DATA IN THIS EXERCISE:
##########

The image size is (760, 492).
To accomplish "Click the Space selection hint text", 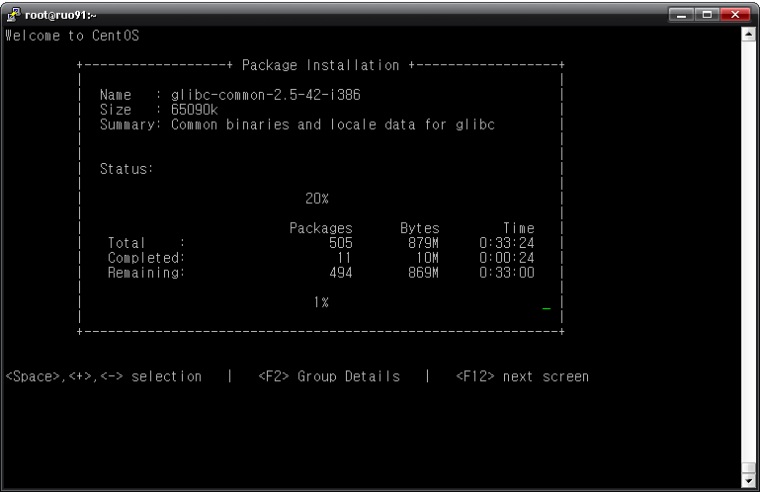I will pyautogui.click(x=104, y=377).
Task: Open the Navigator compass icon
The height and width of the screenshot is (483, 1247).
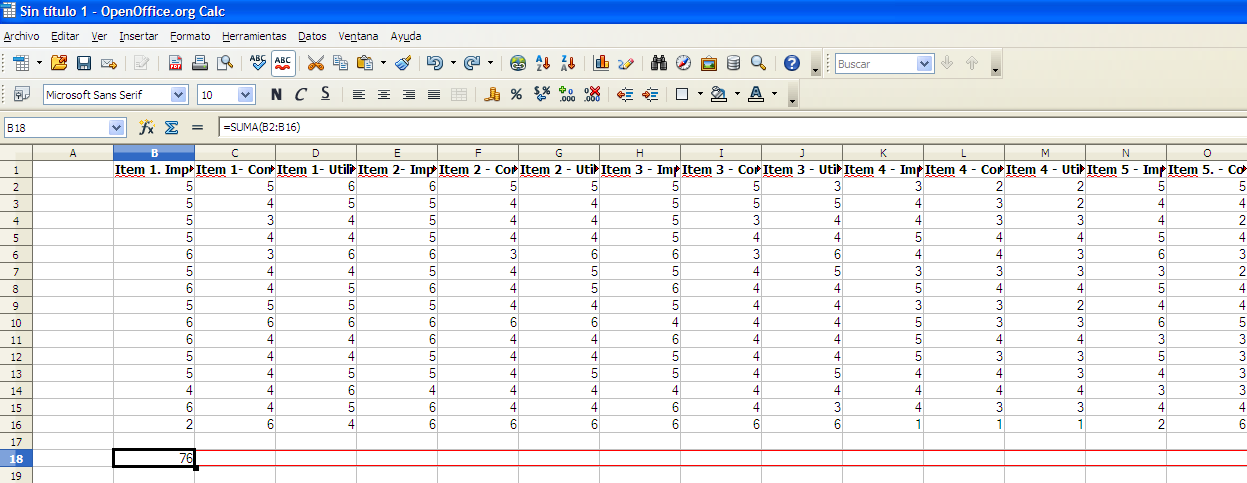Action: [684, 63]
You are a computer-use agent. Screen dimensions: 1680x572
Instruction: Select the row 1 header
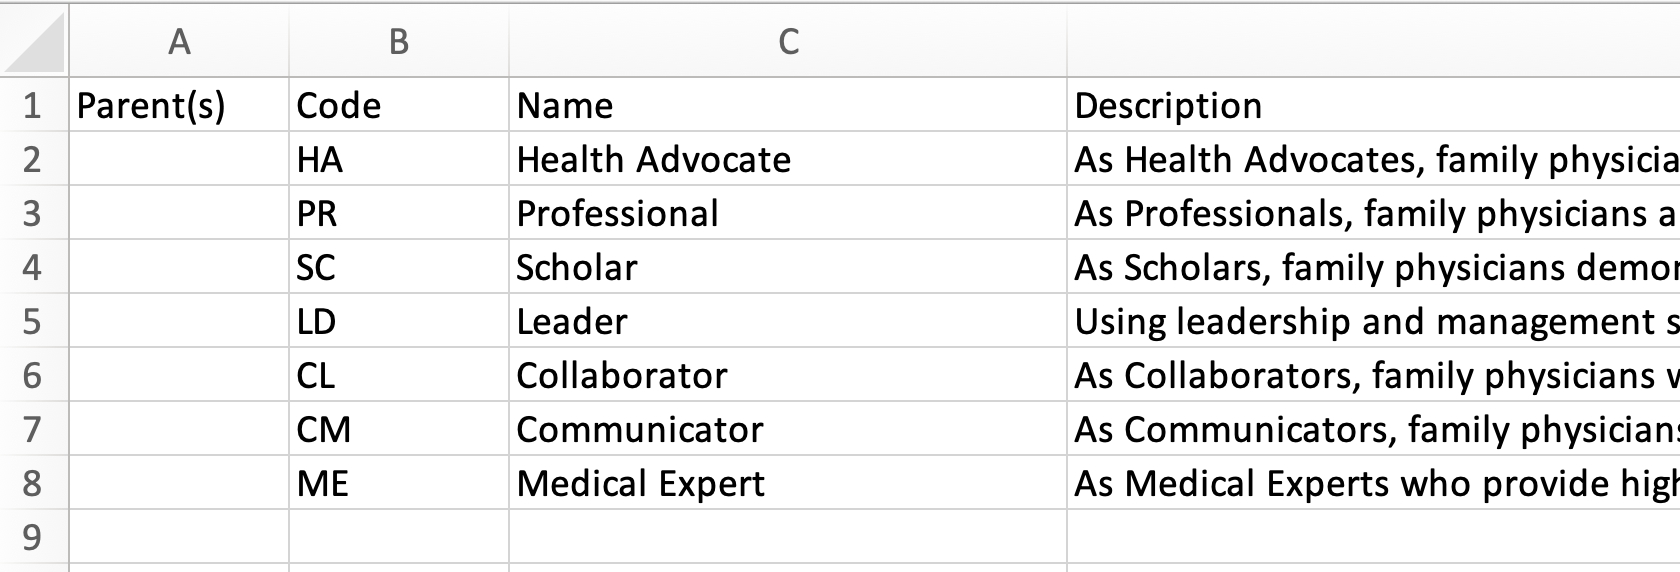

##########

EXERCISE OBJECTIVE:
Please return exactly the lines from the one containing "You are a computer-use" through the end of the material above, both ends included, but not the pictures.

FINISHED EXERCISE:
You are a computer-use agent. Screen dimensions: 1680x572
Instruction: Select the row 1 header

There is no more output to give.